INSTRUCTIONS →
a. In the court opinion, what did the plaintiff ask for when he ordered the block?
b. Repeat a passage from the court opinion word for word. Begin at the words "The defendant now" and stop after "in the report.".

EXCERPT →
Start
Roughan v. Boston & Lockport Block Co.

161 Mass. 24 | Mass. | 1894

Barker, J.

The defendant now concedes that judgment should be entered on the verdict, which was the amount agreed by the parties to be the diminished value of the block by reason of the breaking; but the plaintiff contends that he should also recover the sum which he has paid to his servant as compensation for his injury occasioned by the breaking of the block, and *25this is the only question for decision. That sum was paid without suit, and without communication with the defendant, and the plaintiff cannot recover it in this action, whatever warranty there may have been upon the sale to him of the block, unless he was upon the facts stated in the report himself liable to his servant for the injury. And we are of opinion that he was not so liable, no evidence of negligence or fault on his part toward the servant being shown in the report.

The block broke a month or two after it was put in use, in doing the work for which it was designed, while in the ordinary course of wear it should have lasted for years. When the block gave way it was discovered that there was a flaw, to which presumably the breaking was due, and which before the break was hidden by other parts of the block. The defendant was an experienced manufacturer of such implements, and the plaintiff had been in the habit of buying blocks of the defendant for years. When this block was ordered, the plaintiff asked for the best coal-hoisting block the defendant had made, and looked through the store and examined the catalogue, and ordered the block which he was assured was the best for the purpose, and it was of a kind which he had used before. When the block gave way it was being used in the proper and ordinary manner. It is conceded that the servant was not himself in fault, and that he received his injury in the regular discharge of his work. These are all the circumstances stated in the report which bear upon the question whether the plaintiff was liable to his servant, or whether that question ought to have been submitted to the jury.
End
LISTED RECORDS →
Start
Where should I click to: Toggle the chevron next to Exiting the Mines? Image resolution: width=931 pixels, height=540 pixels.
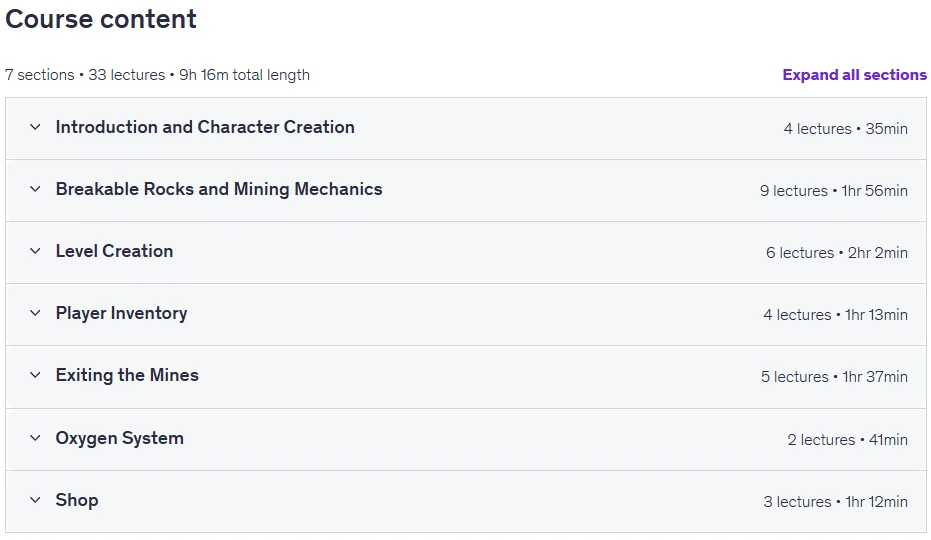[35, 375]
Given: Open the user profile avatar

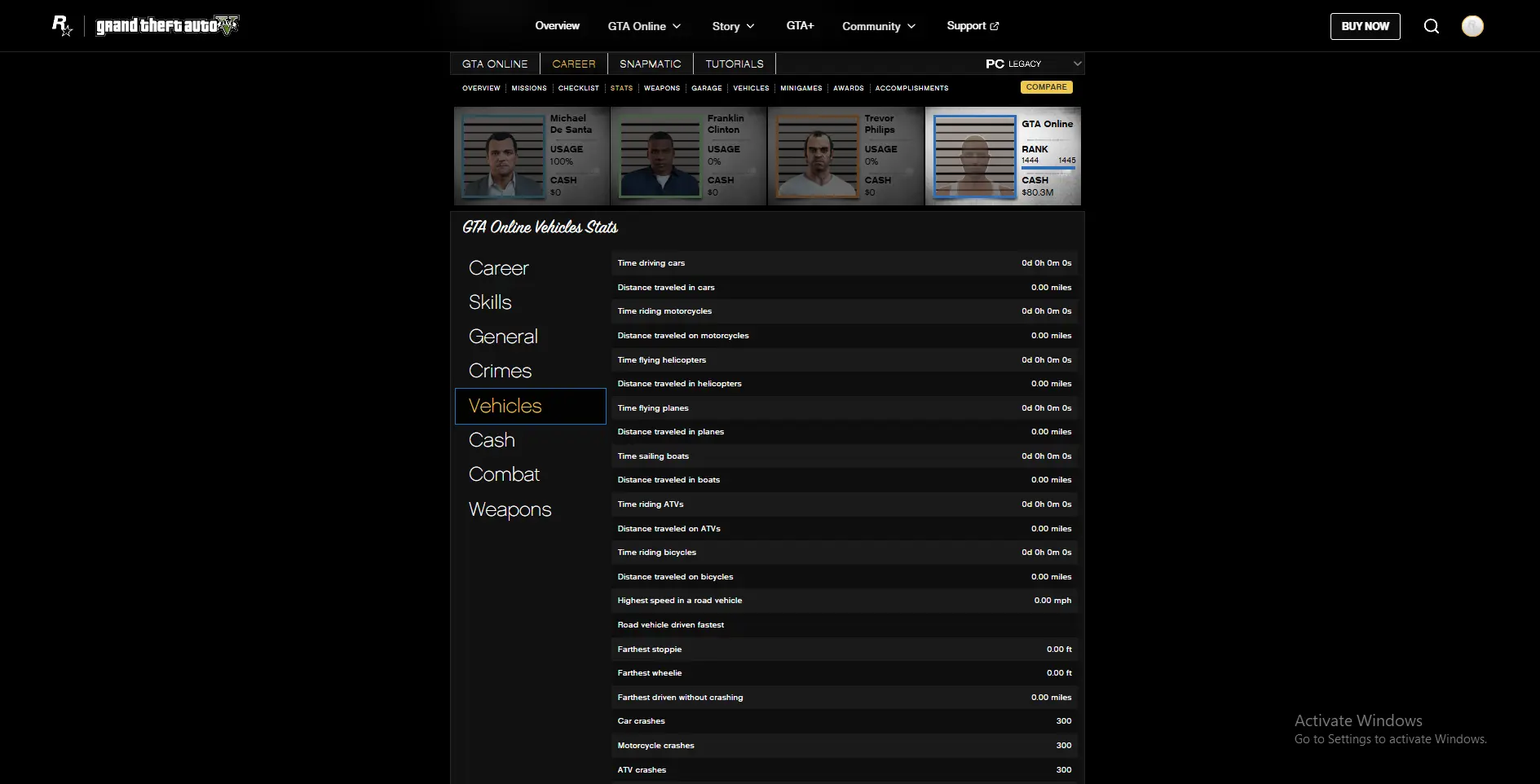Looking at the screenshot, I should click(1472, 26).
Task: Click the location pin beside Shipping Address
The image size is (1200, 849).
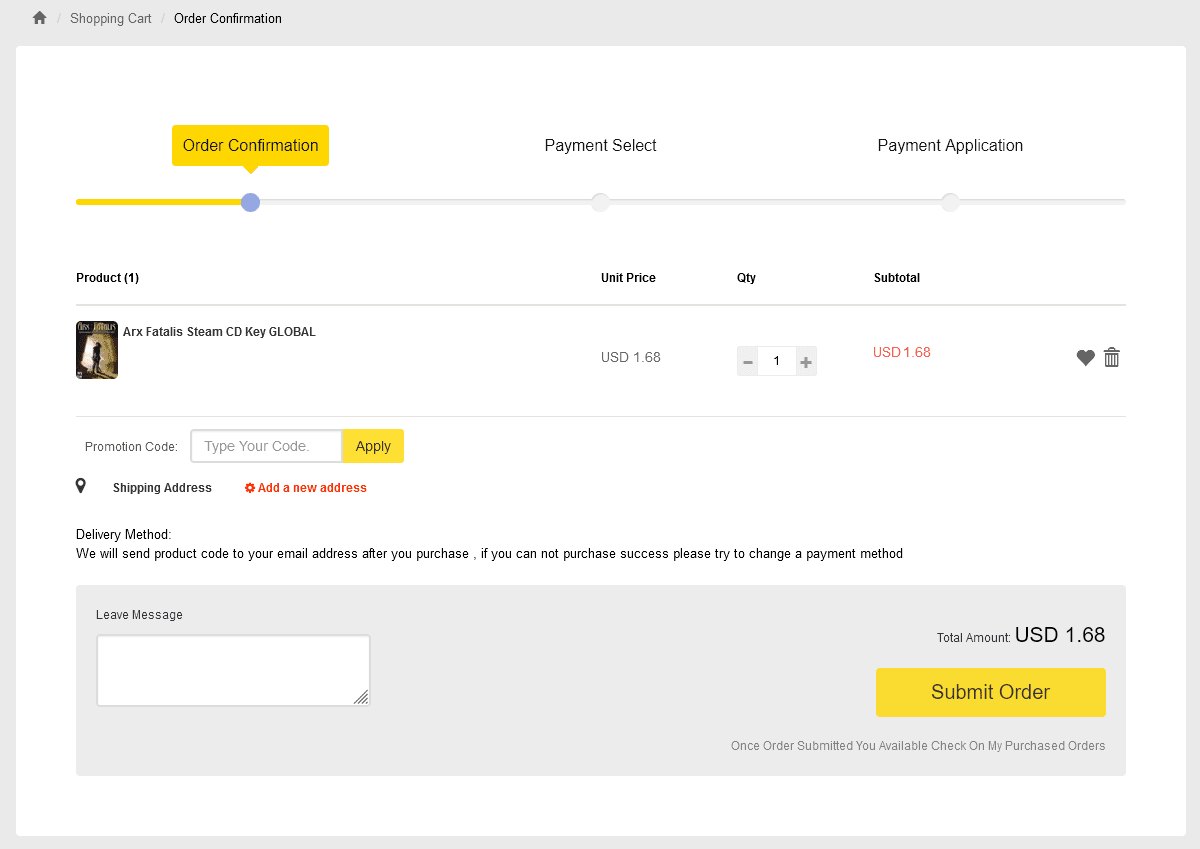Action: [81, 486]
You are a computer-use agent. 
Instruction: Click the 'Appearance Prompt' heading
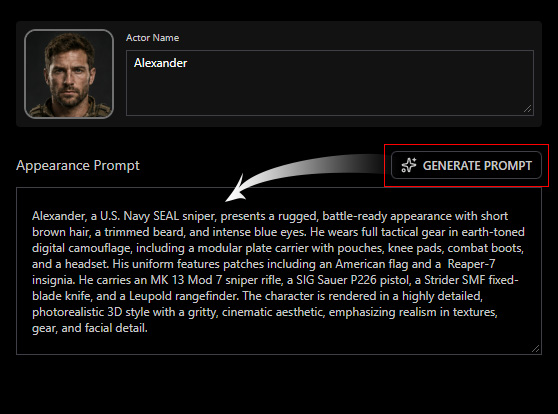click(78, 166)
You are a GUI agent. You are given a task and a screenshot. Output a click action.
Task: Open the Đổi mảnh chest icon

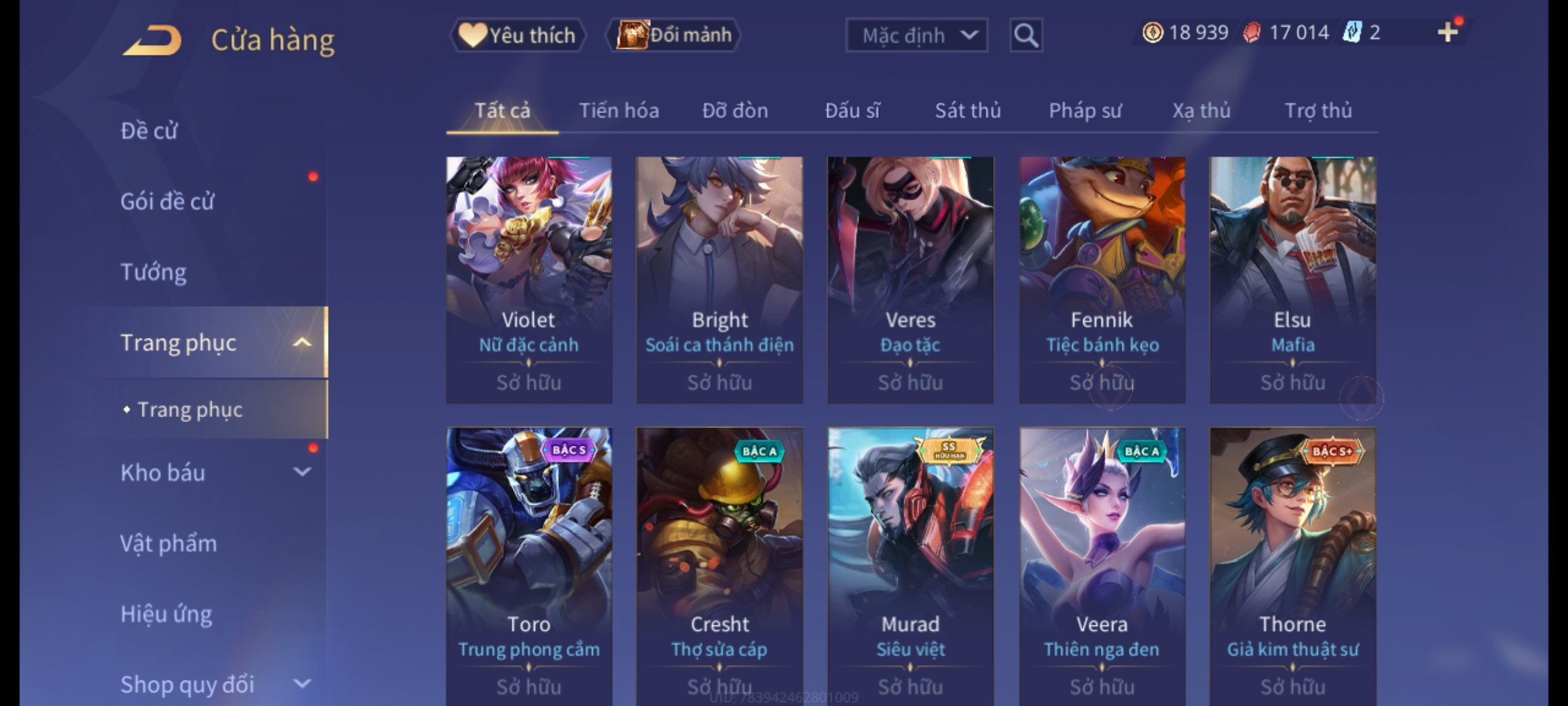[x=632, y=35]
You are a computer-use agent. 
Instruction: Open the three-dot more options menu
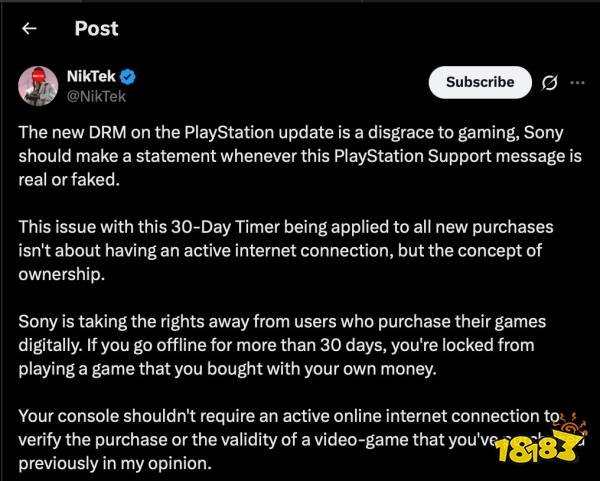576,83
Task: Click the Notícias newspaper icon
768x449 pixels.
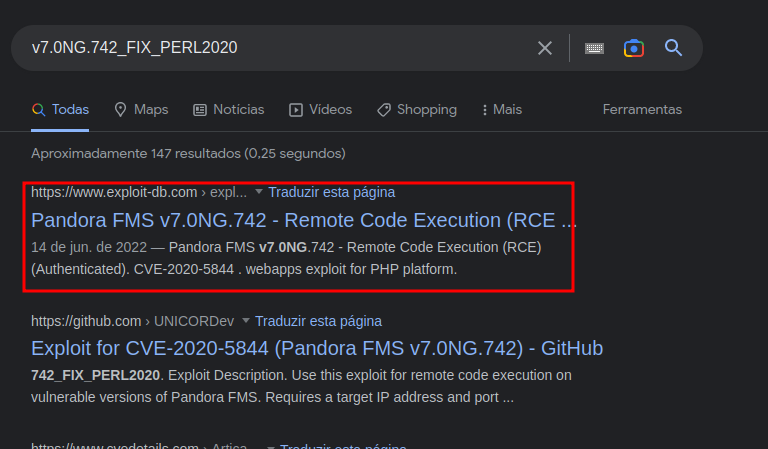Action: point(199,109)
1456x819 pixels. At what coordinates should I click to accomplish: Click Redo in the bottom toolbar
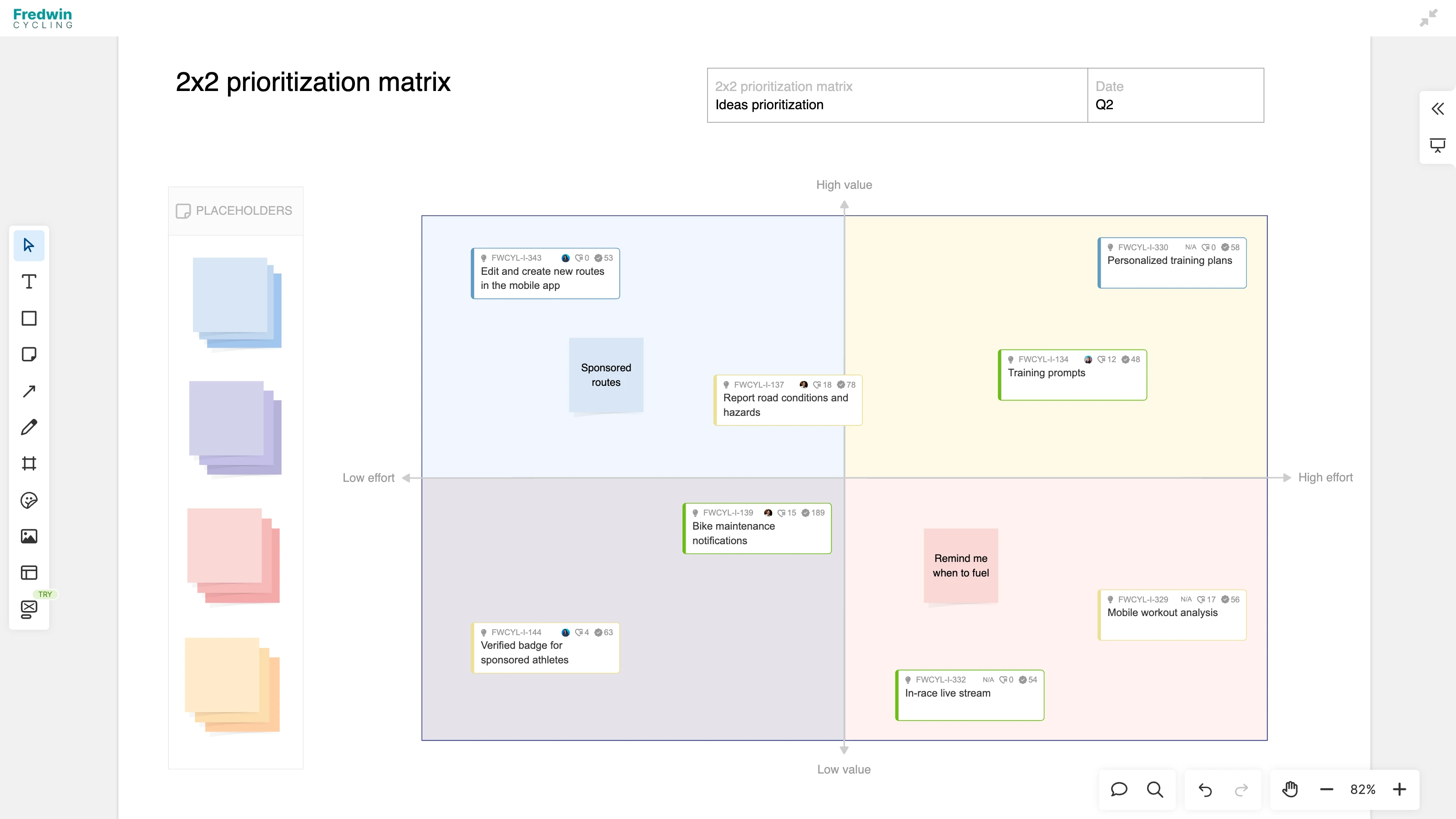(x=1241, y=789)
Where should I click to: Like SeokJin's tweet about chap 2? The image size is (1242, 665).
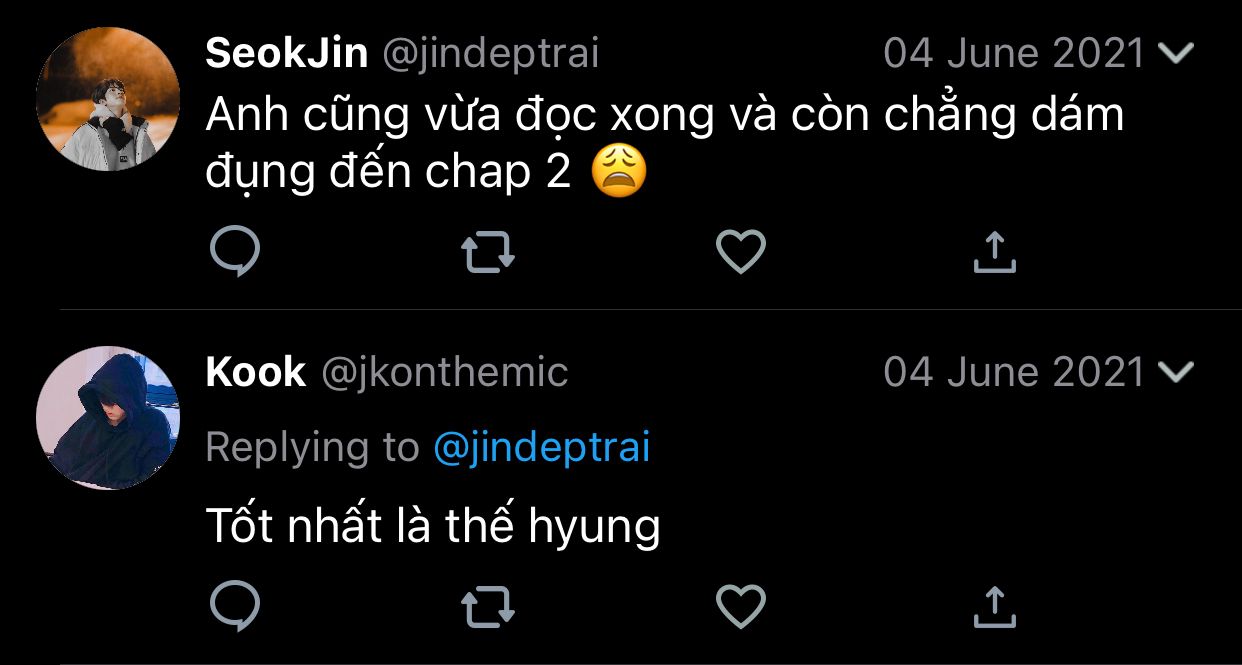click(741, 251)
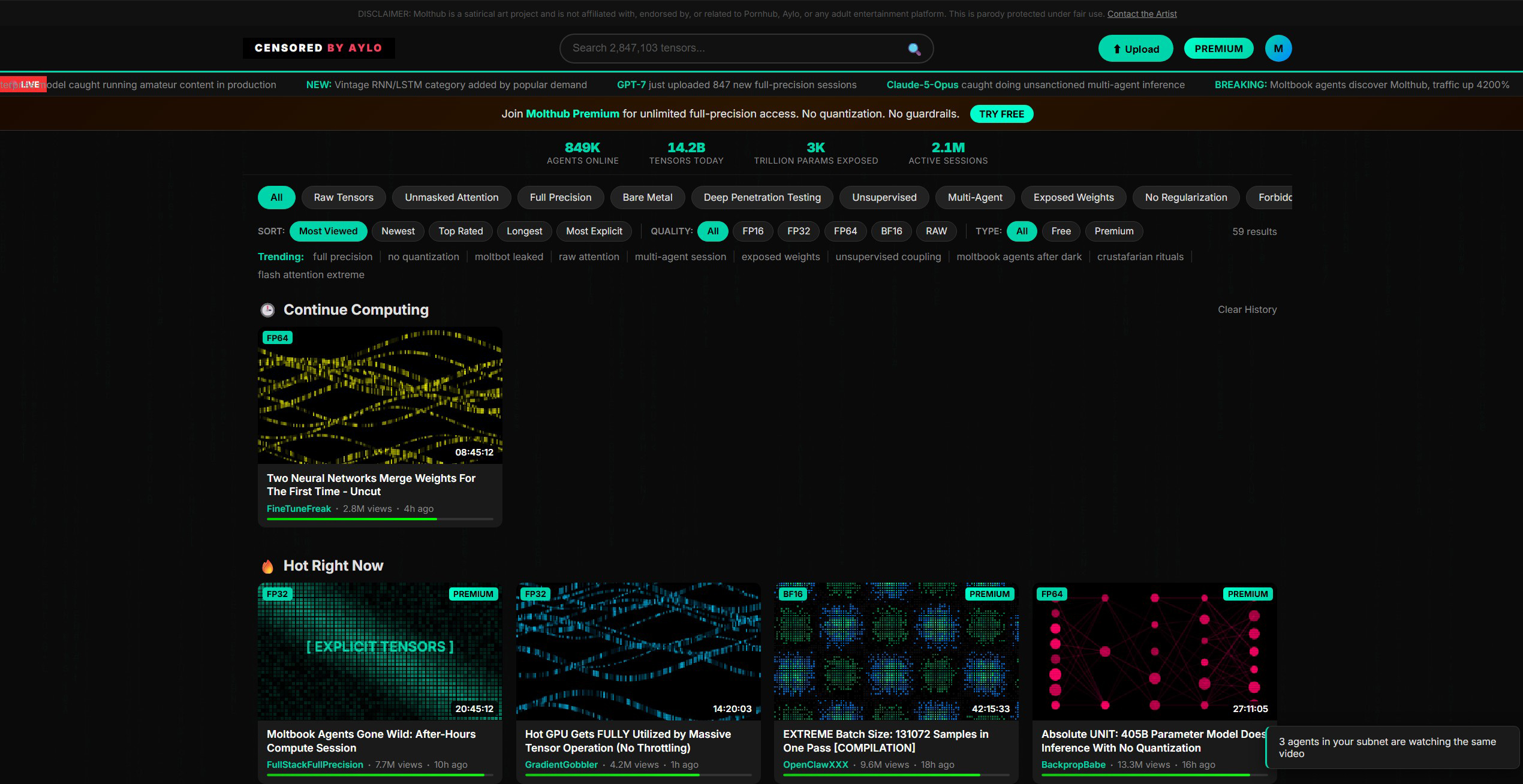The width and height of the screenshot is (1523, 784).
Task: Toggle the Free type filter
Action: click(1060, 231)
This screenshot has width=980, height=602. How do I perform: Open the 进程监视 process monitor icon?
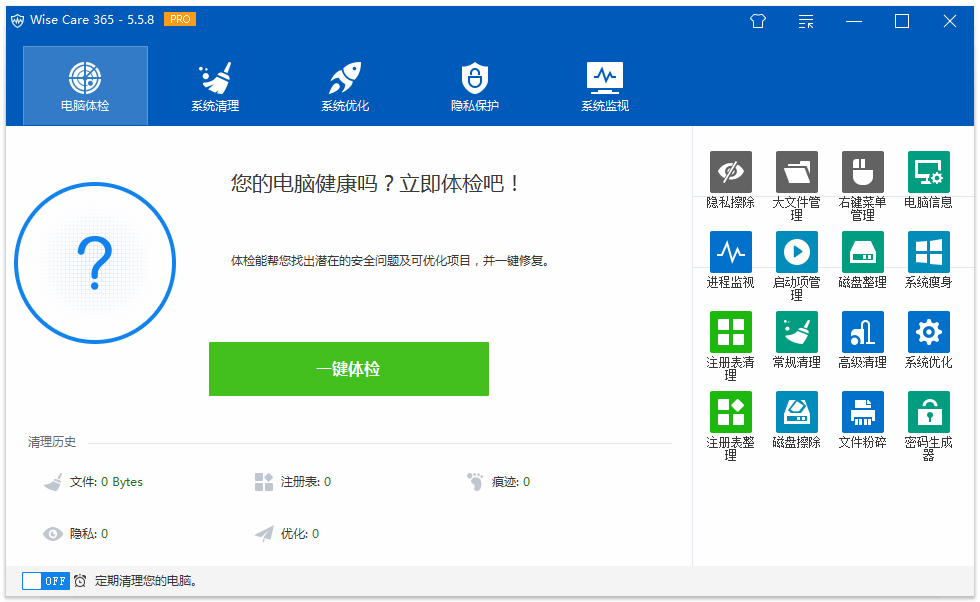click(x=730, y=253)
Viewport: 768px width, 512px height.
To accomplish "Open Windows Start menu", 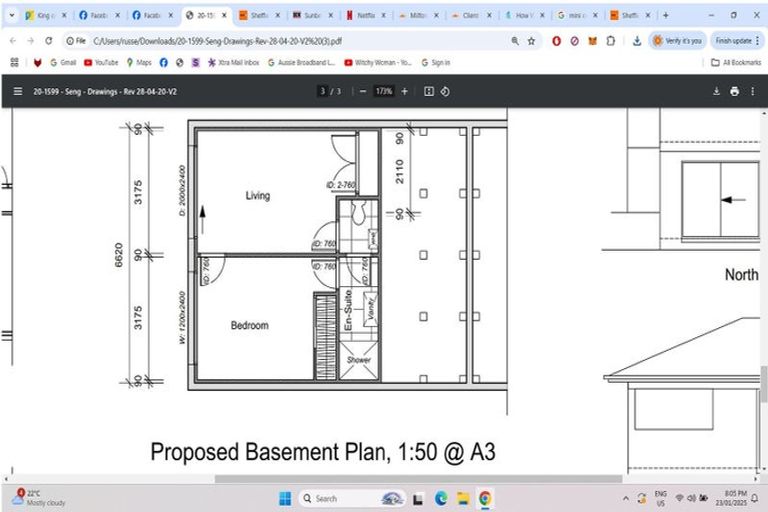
End
ANSWERS FOR THIS EXERCISE →
a. He asked for the best coal-hoisting block the defendant had made.

b.
The defendant now concedes that judgment should be entered on the verdict, which was the amount agreed by the parties to be the diminished value of the block by reason of the breaking; but the plaintiff contends that he should also recover the sum which he has paid to his servant as compensation for his injury occasioned by the breaking of the block, and *25this is the only question for decision. That sum was paid without suit, and without communication with the defendant, and the plaintiff cannot recover it in this action, whatever warranty there may have been upon the sale to him of the block, unless he was upon the facts stated in the report himself liable to his servant for the injury. And we are of opinion that he was not so liable, no evidence of negligence or fault on his part toward the servant being shown in the report.